Thursday, July 09, 2020

Lists of species don't matter: thoughts on "Principles for creating a single authoritative list of the world’s species"

Garnett et al. recently published a paper in PLoS Biology that starts with the sentence "Lists of species matter":

Garnett, S. T., Christidis, L., Conix, S., Costello, M. J., Zachos, F. E., Bánki, O. S., … Thiele, K. R. (2020). Principles for creating a single authoritative list of the world’s species. PLOS Biology, 18(7), e3000736. doi:10.1371/journal.pbio.3000736

This paper (one of a forthcoming series) is pretty much the kind of paper I try and avoid reading. It has lots of authors so it is a paper by committee, those authors all have a stake in particular projects, and it is an acronym soup of organisations the paper is pitched at. It's a well-worn strategy: write one or more papers outlining making the case that there is a problem, then get funding based on the notion that clearly there's a problem (you've published papers saying so) and that you and your co-applicants are best placed to solve it (clearly, because you wrote the papers identifying the problem in the first place). I'm not criticising the strategy, it's how you get things done in science. It just makes for a rather uninspiring read.

From my perspective focussing on "lists" is a mistake. Lists don't really matter, it is what is on the list that counts. And I think this is where the real prize is. As I play with Wikidata I'm becoming increasingly aware of the clusterfuck mess the taxonomic database community has created by conflating taxonomic names with taxa, and by having multiple identifiers for the same things. We survive this mess by relying on taxonomic names as somewhat fuzzy identifiers, and the hope that we can communicate successfully with other people despite this ambiguity (I guess this is pretty much the basis of all communication). As Roger Hyam notes:

These taxon names we are dealing with are really just social tags that need to be organised in a central place.

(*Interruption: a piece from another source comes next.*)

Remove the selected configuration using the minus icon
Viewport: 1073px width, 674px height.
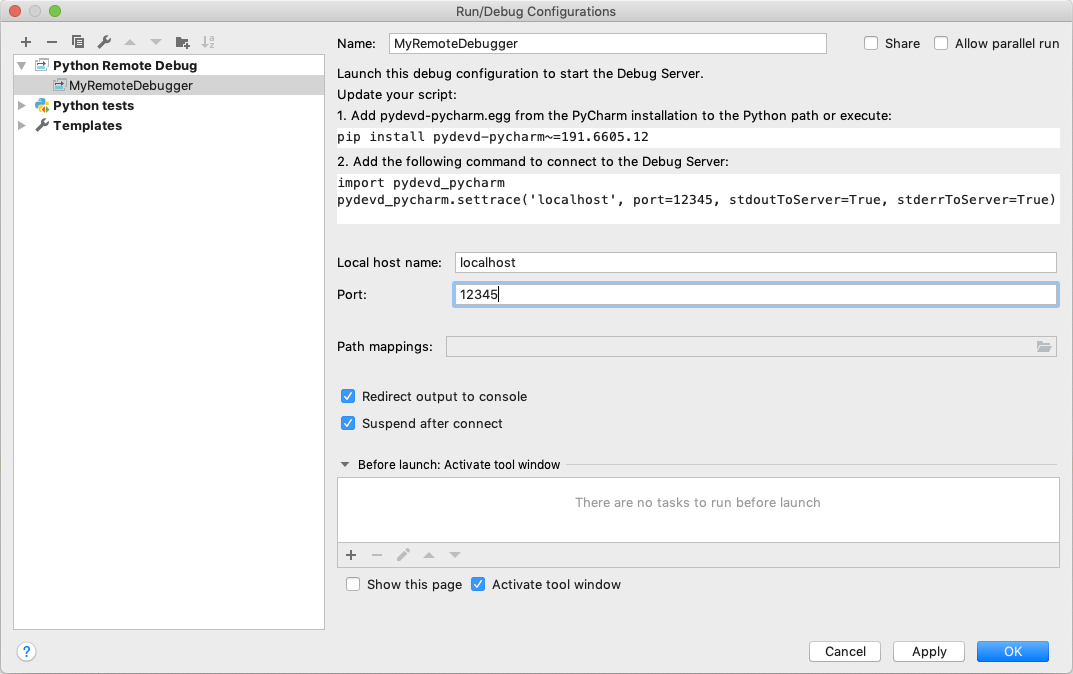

Having lots of names (tags) is fine, and Wikidata is busy harvesting all these taxonomic names and their identifiers (ITIS, IPNI, NCBI, EOL, iNaturalist, eBird, etc., etc., etc.). For most of these names all we have is a mapping to other identifiers for the same name, a link to a parent taxon, and sometimes a link to a reference for the name. But what happens if we want to attach data to a taxon? Take, for example, the African Piculet Verreauxia africana. This bird has at least two scientific names, each with a separate entry in Wikidata: Verreauxia africana Q28123873 and Sasia africana Q1266812. These are the same species yet it has two entries in Wikidata. If I want to add, say, body weight, or population size, or longevity, which Wikidata item do I add that data too?

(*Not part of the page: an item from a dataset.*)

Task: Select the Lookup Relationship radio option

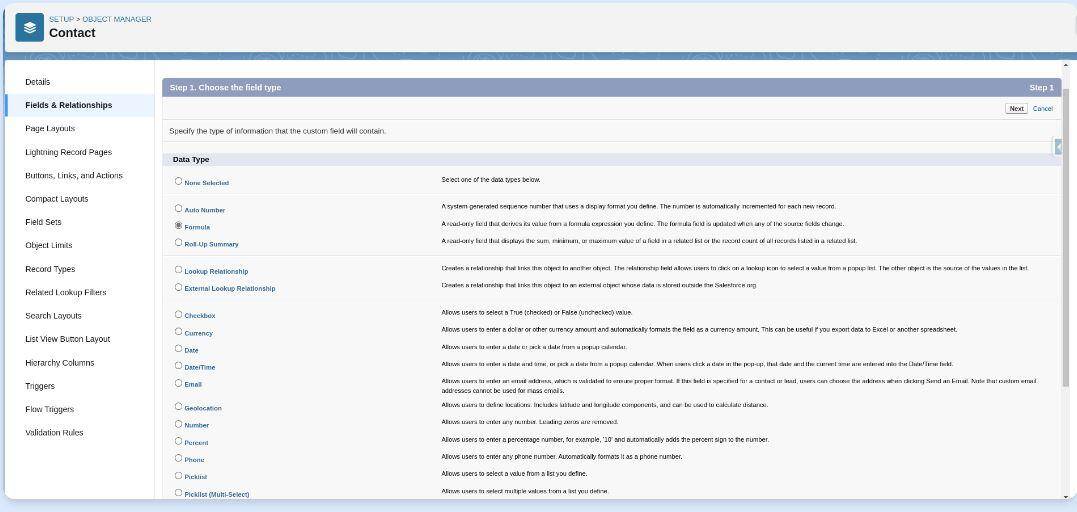Action: (x=179, y=270)
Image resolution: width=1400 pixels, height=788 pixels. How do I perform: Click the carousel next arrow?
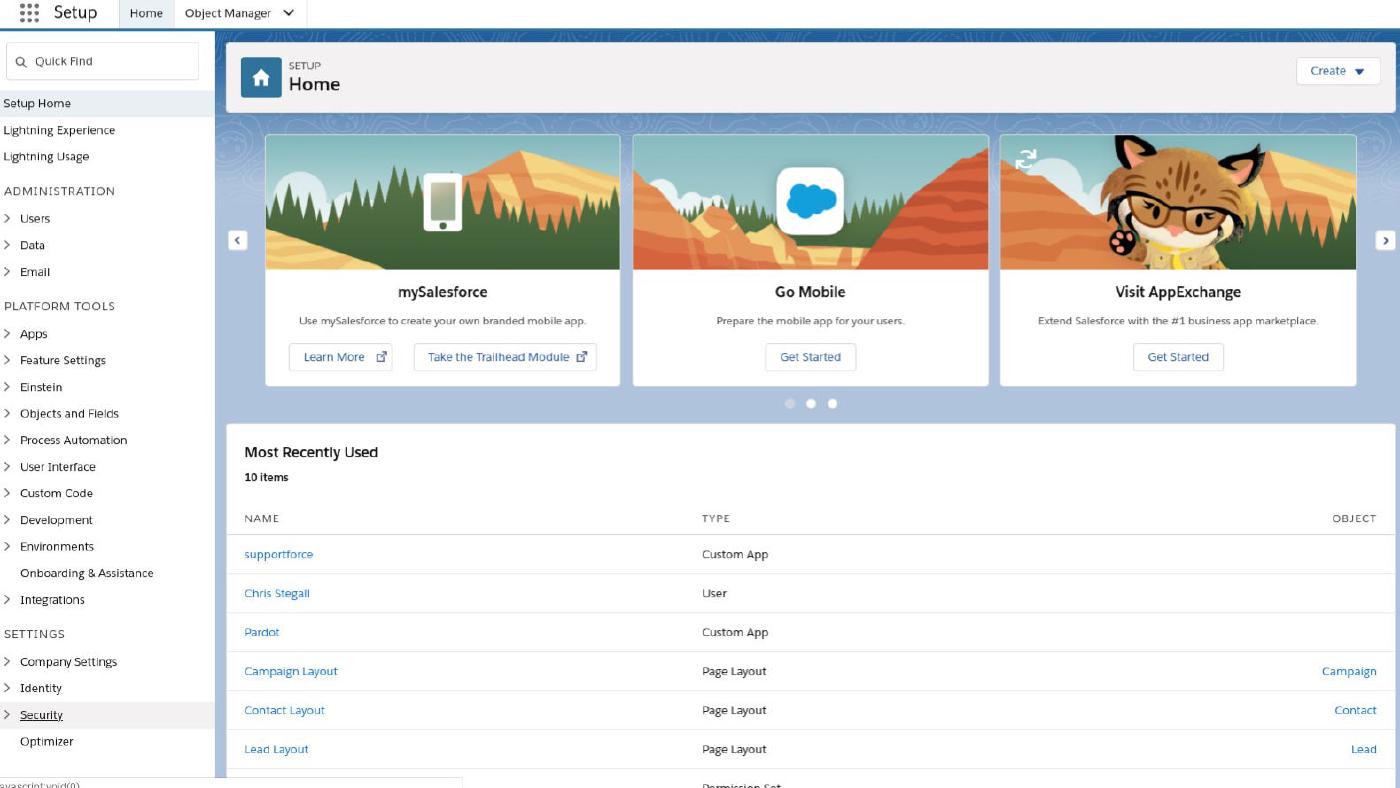coord(1385,240)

What we need is an identifier for the species, an identifier that remains unchanged even if the name changes, or if that species moves in the taxonomic hierarchy. Some databases do this already. For example the eBird identifier for Verreauxia africana/Sasia africana is afrpic1. Because the identifier remains unchanged we can do things such as "diffs" between successive classifications showing how the species has moved between different genera (see Taxonomic publications as patch files and the notion of taxonomic concepts):

45759416 c9c5ed80 bc1f 11e8 98ca 5f4554ddca42

Ironically it seems that for birds the common name (in this case "African Piculet") is a more stable identifier than the scientific name (although that may well change). By having stable taxon identifiers we can then decide what entity to attach biological data to. Taxonomic names have failed to do this, but are still vital as well known tags. The actual taxon identifiers should be opaque identifiers (like "afrpic1" - not really opaque but close enough - or Avibase's C4DFB5E31495AE94). Make each opaque identifier a DOI, use existing taxonomic names as formalised tags so we aren't disconnected from the literature, use timestamped versions to track changes in species classification over time, and we have something useful.

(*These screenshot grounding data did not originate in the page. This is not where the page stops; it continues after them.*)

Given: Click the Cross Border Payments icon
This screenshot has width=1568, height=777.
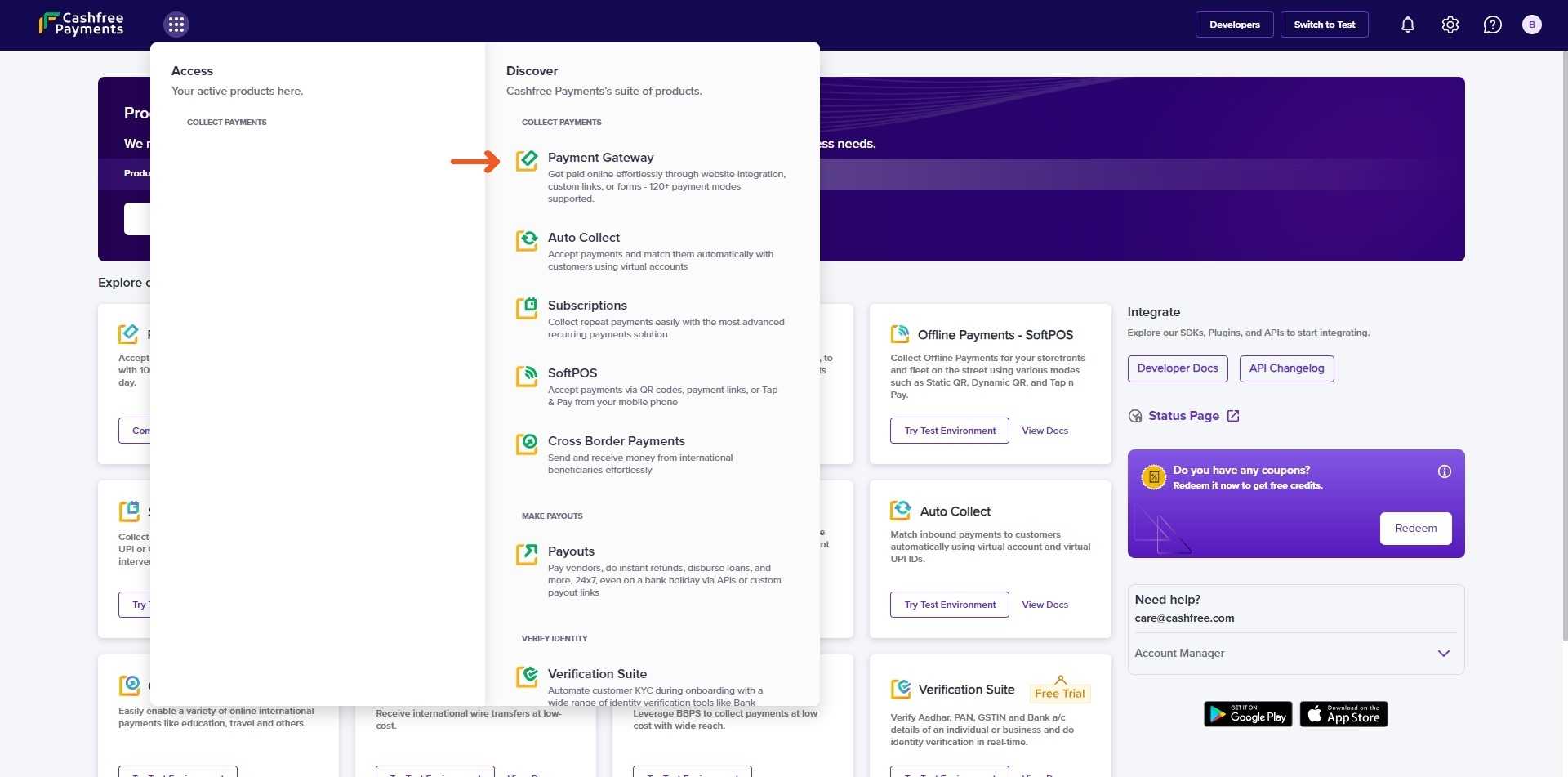Looking at the screenshot, I should coord(527,444).
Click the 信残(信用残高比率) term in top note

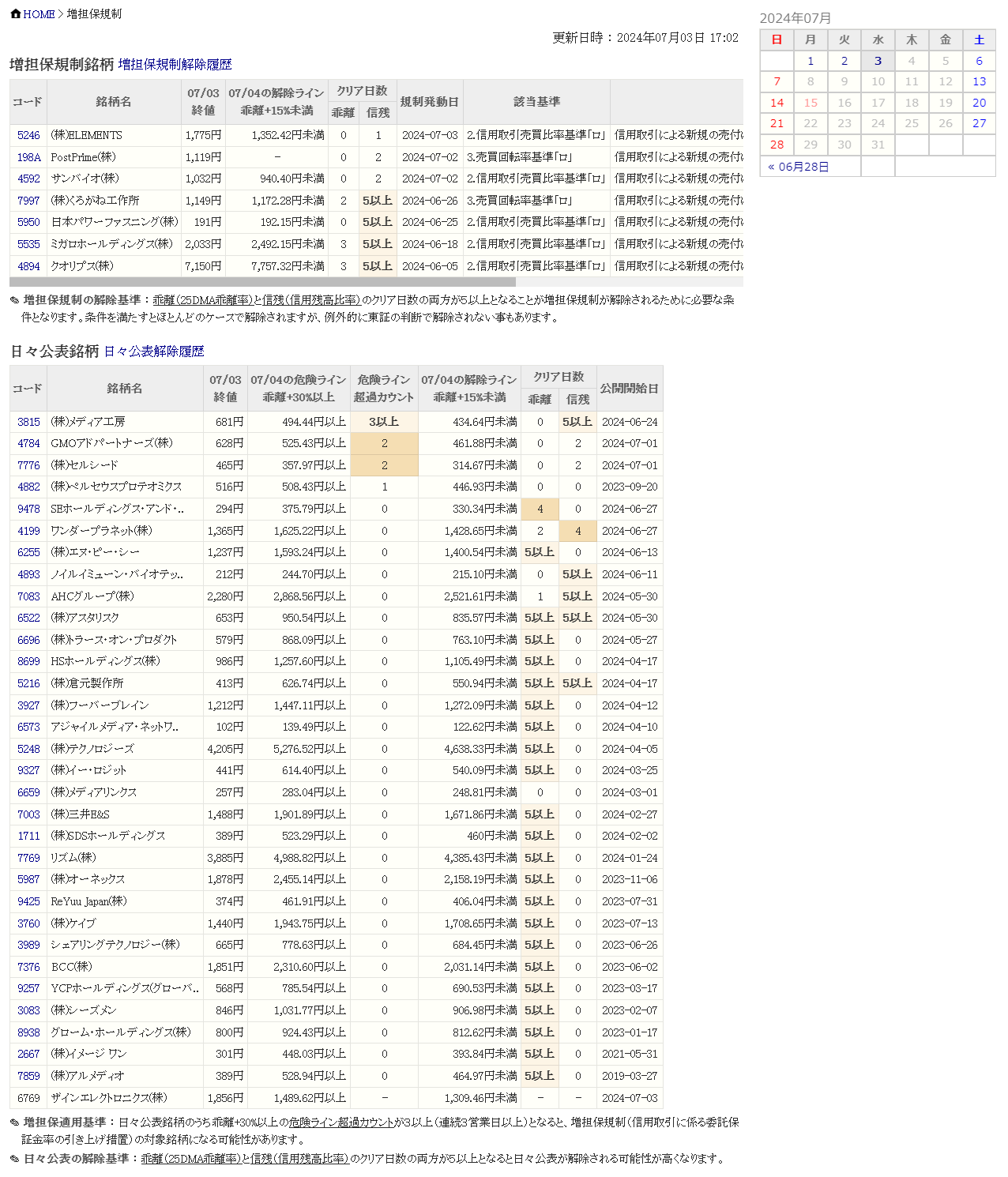(311, 300)
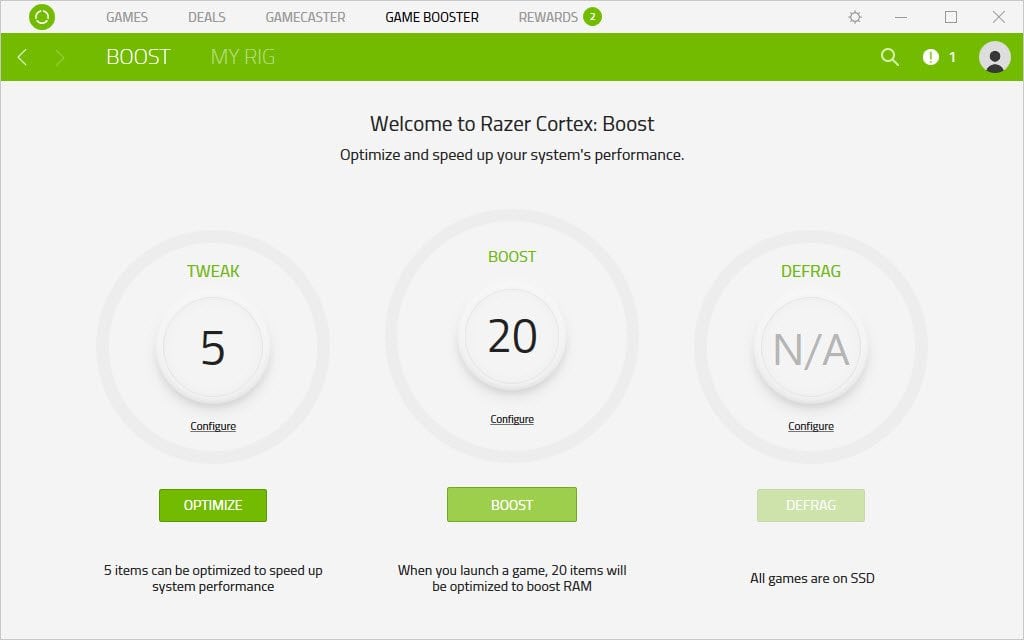
Task: Select the Game Booster tab
Action: (432, 17)
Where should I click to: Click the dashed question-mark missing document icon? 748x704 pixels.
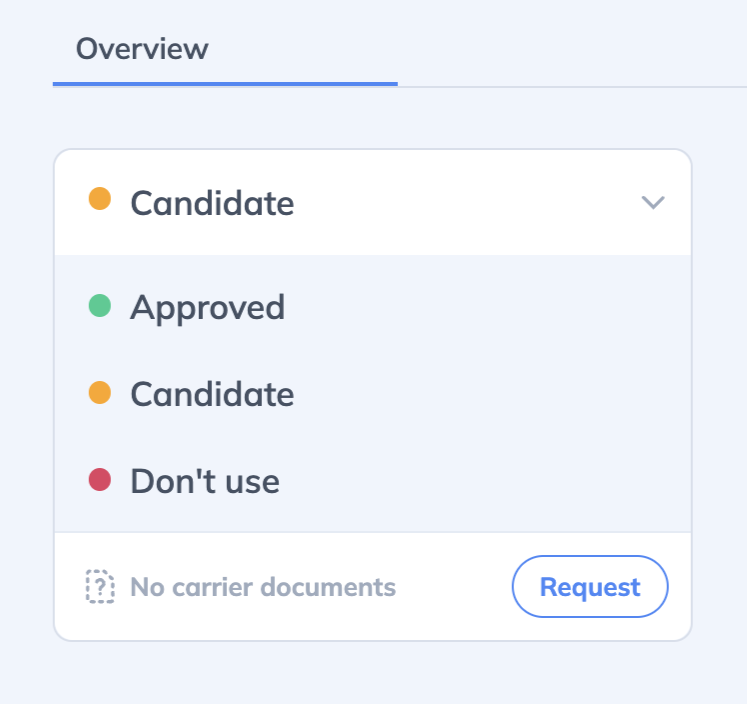[x=100, y=587]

This, I think, is the real prize. Rather than frame the task as making a list of species so that organisations can have a checklist they can all share, why not frame it as providing a framework that we can hang trait data on? We have vast quantities of data residing in siloed databases, spreadsheets, and centuries of biological literature. The argument shouldn't be about what is on a list, it should be how we group that information together and enable people to do their science. By providing stable identifiers that are resistant to name changes we can confidently associate trait data with taxa. Taxonomy could then actually be what it should be, the organisational framework for biological information (see Taxonomy as Information Science).